Now I have to re-read The Wasteland. I was married to a poet and literature professor for 14 years, and he never explicated it the way you have here. Keep going. Also, I love hearing about the trials of being a musician. It’s a sort of lovely bit of schadenfreude.

Data listing:
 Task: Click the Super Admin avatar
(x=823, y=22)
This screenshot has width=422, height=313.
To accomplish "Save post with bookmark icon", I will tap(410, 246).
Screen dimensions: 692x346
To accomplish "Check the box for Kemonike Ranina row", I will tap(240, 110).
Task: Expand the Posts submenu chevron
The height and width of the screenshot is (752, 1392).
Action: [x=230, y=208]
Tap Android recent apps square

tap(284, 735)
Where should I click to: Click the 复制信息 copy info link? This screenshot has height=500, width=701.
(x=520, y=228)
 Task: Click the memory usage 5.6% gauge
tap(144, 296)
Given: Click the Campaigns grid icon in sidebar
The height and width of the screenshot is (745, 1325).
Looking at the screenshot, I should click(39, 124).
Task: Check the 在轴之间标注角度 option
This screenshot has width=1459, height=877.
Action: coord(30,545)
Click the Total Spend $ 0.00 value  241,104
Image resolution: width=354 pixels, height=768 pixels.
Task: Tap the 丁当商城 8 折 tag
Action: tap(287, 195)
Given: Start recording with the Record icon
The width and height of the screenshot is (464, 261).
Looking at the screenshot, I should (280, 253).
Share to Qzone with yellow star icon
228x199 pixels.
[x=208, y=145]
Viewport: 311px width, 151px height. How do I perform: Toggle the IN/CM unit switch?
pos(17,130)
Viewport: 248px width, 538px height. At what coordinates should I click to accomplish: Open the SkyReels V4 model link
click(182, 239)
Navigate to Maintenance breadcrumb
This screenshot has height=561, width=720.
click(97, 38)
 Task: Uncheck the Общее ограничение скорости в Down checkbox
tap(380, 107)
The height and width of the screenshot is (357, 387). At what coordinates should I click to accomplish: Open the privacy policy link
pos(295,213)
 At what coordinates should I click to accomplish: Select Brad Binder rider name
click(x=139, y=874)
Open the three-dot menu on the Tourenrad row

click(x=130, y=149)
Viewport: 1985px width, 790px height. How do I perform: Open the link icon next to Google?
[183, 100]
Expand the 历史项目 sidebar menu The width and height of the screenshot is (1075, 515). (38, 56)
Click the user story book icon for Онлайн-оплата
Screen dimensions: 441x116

Tasks for this exercise:
1) Using the comment, answer:
(a) Which work does the writer now have to re-read?
(b) For how many years was the writer married to a poet and literature professor?
(c) What does the writer love hearing about?
2) Reproduce the comment from "Now I have to" to "bit of schadenfreude.".
The data is not needed for the work that follows.

Answers to the exercises:
1)
(a) The Wasteland
(b) 14 years
(c) The trials of being a musician

2)
Now I have to re-read The Wasteland. I was married to a poet and literature professor for 14 years, and he never explicated it the way you have here. Keep going. Also, I love hearing about the trials of being a musician. It’s a sort of lovely bit of schadenfreude.